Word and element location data
Start

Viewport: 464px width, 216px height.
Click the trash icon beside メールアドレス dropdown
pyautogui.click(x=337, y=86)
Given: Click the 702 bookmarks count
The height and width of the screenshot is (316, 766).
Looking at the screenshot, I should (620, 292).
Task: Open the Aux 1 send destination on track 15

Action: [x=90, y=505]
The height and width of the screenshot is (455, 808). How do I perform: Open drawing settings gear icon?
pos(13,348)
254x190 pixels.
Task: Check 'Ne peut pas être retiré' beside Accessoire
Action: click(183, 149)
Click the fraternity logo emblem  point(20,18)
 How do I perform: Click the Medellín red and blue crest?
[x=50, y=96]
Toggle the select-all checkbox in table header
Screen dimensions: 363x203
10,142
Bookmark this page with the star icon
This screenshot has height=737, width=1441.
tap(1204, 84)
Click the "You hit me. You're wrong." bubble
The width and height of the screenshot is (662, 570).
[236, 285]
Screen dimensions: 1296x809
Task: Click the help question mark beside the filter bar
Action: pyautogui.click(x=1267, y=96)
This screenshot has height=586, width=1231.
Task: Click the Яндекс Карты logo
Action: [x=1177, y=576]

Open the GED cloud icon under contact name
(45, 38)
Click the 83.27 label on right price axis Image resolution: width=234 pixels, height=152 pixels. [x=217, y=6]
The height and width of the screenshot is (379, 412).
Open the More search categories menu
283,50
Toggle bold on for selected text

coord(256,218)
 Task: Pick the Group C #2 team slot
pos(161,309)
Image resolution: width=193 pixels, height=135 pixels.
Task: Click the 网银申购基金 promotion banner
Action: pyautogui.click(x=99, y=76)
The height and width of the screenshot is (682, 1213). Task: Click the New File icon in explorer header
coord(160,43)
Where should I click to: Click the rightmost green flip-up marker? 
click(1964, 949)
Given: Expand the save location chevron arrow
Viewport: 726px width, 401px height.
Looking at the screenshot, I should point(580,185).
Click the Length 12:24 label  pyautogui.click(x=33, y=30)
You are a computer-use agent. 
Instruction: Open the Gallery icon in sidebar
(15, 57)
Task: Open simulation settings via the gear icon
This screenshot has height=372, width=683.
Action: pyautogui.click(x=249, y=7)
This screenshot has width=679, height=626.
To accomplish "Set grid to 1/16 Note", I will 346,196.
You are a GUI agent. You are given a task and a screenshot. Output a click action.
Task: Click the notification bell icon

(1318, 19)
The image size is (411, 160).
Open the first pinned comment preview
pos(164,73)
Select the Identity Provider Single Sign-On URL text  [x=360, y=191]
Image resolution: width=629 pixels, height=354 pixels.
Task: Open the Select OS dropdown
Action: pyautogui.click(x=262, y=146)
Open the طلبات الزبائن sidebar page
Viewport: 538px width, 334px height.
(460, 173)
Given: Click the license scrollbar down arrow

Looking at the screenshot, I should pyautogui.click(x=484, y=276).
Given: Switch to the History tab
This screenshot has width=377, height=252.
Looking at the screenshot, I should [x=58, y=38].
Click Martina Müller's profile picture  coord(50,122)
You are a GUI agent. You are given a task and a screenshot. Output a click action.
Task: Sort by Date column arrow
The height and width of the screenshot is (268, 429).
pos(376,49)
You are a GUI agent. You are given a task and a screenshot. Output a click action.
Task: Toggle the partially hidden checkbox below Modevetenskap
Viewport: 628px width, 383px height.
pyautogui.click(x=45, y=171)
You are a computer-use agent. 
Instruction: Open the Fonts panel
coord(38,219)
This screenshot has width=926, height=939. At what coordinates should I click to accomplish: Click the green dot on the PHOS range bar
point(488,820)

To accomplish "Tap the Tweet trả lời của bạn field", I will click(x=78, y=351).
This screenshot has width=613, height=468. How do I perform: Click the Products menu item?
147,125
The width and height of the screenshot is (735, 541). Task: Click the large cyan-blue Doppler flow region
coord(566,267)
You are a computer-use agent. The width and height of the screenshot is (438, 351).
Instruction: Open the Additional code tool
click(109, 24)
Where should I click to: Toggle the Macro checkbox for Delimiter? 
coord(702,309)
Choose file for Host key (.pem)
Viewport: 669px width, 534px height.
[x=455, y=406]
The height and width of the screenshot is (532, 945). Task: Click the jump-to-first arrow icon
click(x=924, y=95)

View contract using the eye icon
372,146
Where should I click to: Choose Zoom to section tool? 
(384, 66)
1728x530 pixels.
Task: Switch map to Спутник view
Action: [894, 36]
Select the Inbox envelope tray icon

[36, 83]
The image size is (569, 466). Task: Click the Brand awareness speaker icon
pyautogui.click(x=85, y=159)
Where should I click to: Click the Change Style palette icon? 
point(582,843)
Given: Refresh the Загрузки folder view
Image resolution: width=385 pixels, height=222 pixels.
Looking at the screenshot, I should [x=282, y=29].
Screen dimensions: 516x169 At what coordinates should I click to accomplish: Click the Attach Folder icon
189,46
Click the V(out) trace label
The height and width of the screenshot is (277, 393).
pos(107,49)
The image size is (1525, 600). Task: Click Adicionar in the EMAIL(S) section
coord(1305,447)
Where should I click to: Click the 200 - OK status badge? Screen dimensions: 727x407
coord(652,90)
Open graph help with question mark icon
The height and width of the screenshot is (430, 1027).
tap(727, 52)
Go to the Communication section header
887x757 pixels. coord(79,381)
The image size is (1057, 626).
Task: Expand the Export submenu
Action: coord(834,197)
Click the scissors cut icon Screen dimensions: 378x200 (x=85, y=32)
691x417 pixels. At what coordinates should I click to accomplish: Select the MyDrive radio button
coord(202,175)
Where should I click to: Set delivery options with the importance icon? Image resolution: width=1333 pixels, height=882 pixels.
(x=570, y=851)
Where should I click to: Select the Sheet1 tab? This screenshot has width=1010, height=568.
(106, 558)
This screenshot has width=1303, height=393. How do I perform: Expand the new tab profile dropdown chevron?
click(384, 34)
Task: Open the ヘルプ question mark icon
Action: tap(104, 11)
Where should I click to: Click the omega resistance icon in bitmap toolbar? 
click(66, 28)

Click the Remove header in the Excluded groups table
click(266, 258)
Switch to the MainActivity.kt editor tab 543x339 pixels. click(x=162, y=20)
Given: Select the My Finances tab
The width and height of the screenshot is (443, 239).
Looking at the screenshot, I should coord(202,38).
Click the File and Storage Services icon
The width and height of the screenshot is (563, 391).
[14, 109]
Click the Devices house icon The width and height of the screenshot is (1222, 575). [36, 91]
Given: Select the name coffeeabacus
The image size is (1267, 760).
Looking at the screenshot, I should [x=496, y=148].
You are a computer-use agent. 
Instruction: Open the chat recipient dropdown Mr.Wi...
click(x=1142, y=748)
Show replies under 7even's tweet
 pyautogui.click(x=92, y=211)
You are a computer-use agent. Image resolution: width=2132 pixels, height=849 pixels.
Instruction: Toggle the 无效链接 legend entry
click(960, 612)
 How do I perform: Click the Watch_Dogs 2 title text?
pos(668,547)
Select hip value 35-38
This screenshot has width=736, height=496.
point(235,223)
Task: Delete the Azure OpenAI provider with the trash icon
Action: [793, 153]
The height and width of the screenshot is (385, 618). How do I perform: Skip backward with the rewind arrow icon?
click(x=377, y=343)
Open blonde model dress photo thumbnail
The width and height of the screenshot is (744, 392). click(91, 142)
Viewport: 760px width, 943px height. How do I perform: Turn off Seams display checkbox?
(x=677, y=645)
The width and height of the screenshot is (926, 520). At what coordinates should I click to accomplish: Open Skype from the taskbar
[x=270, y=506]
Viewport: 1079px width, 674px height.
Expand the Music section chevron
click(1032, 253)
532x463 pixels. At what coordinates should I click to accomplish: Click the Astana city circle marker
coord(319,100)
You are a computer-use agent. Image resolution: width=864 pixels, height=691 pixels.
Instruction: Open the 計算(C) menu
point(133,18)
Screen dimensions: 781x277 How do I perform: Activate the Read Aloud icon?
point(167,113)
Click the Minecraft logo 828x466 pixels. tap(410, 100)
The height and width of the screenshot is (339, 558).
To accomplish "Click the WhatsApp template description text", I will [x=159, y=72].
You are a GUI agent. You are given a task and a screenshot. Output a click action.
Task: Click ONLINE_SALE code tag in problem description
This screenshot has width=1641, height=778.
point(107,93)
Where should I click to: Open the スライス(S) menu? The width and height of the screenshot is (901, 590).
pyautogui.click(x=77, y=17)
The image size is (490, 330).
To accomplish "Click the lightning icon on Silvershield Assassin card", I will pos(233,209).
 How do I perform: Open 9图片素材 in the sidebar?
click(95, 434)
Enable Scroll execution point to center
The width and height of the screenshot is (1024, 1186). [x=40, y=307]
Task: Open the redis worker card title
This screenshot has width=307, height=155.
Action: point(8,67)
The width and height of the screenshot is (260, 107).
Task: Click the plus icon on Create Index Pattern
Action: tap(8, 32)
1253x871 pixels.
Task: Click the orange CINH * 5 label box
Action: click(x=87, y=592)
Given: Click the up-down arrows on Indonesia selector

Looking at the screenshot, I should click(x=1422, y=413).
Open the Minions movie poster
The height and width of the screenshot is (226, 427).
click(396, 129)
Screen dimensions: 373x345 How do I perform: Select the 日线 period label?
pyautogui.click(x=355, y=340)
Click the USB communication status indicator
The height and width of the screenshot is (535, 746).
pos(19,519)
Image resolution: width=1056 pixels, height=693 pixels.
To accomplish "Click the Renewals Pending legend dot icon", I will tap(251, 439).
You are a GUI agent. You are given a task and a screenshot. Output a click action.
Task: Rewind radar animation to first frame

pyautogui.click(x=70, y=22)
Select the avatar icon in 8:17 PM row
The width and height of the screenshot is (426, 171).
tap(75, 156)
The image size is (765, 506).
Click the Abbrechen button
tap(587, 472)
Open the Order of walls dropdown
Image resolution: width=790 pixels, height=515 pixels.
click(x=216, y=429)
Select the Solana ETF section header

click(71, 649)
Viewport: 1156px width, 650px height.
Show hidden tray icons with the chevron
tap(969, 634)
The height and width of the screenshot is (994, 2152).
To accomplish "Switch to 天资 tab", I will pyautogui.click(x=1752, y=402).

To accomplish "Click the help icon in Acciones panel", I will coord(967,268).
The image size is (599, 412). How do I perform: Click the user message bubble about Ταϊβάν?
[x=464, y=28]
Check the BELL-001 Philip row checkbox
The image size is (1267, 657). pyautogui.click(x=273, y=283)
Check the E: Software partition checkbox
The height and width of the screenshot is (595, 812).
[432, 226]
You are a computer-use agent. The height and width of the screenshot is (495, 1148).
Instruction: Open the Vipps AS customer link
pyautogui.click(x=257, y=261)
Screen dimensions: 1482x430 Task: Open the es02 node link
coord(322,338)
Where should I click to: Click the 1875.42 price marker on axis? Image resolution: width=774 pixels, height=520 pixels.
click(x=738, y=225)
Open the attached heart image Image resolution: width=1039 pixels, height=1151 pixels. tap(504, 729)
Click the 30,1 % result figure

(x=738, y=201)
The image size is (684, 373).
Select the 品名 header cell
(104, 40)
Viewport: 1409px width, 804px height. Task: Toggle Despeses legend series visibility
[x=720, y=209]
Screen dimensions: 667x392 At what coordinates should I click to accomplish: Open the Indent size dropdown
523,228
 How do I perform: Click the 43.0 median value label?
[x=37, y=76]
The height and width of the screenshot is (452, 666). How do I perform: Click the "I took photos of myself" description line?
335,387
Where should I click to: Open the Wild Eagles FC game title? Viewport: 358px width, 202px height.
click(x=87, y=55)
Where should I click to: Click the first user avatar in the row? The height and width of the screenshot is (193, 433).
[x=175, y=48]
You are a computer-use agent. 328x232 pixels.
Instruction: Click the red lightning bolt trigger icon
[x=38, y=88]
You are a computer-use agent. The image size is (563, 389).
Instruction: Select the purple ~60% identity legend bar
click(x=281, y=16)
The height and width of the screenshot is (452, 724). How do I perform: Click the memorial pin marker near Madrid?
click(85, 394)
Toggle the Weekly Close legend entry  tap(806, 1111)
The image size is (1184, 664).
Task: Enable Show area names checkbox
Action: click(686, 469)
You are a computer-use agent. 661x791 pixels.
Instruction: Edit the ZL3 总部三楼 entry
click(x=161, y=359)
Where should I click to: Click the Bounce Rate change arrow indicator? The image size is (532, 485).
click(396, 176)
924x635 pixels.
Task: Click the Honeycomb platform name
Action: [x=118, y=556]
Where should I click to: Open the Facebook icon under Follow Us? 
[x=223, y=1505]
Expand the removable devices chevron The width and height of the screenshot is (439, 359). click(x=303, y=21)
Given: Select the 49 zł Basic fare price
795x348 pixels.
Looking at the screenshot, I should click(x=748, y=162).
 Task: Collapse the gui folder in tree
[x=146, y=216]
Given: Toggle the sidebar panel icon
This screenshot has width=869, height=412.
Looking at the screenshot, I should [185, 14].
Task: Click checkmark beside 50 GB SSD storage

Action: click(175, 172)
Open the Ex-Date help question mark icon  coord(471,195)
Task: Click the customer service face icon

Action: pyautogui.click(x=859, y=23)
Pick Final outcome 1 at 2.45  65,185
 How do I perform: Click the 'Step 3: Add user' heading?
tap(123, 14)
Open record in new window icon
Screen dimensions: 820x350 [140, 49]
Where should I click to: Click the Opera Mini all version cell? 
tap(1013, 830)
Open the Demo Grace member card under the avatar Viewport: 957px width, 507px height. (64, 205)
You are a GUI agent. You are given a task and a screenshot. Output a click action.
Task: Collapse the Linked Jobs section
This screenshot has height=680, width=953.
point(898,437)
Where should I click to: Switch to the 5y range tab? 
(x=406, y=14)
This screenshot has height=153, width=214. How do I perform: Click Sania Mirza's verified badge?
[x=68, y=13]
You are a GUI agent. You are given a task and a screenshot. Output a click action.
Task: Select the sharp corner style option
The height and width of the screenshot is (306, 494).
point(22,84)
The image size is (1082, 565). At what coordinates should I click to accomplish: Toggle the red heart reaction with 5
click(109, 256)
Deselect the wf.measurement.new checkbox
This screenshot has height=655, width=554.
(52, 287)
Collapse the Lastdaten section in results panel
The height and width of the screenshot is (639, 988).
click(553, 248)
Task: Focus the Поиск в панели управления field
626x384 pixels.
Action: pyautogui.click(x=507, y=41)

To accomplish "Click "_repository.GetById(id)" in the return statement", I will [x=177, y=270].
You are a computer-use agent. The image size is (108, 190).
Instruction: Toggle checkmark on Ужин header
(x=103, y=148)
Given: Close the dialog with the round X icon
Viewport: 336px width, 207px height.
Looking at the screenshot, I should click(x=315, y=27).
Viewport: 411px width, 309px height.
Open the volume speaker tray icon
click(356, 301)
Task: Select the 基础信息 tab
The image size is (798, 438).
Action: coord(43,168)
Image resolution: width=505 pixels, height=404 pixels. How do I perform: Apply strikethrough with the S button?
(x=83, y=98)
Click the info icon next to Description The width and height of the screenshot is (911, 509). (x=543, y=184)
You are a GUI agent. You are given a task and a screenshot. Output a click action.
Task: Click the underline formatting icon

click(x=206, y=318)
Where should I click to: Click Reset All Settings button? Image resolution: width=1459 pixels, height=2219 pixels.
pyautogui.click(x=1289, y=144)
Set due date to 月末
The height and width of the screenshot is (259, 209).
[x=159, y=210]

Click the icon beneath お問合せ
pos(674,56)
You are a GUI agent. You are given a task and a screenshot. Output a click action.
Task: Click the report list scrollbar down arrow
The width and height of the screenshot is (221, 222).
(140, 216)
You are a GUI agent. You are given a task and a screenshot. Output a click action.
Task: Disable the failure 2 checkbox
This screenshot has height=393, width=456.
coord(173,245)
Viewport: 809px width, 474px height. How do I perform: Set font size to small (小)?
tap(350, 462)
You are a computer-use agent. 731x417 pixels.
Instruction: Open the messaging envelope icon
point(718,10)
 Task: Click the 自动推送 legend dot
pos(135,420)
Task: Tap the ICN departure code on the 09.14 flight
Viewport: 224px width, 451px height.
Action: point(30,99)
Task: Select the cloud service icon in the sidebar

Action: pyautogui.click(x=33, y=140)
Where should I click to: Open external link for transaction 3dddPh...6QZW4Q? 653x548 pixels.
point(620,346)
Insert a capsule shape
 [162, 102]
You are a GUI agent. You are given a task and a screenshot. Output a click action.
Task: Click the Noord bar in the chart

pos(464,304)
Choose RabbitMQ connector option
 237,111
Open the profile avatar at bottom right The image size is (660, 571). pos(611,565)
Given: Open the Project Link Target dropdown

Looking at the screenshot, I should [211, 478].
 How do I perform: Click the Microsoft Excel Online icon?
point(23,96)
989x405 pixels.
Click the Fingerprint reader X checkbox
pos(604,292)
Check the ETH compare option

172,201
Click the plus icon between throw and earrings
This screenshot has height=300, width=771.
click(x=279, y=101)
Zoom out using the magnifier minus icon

End

WHAT NEEDS TO BE DONE —
Copy out the items word for word, from the line holding "Viewport: 809px width, 474px" through the line holding "Action: point(30,99)", with both of those lines included.

ANSWER TO THE TASK —
Viewport: 809px width, 474px height. How do I perform: Set font size to small (小)?
tap(350, 462)
You are a computer-use agent. 731x417 pixels.
Instruction: Open the messaging envelope icon
point(718,10)
 Task: Click the 自动推送 legend dot
pos(135,420)
Task: Tap the ICN departure code on the 09.14 flight
Viewport: 224px width, 451px height.
Action: point(30,99)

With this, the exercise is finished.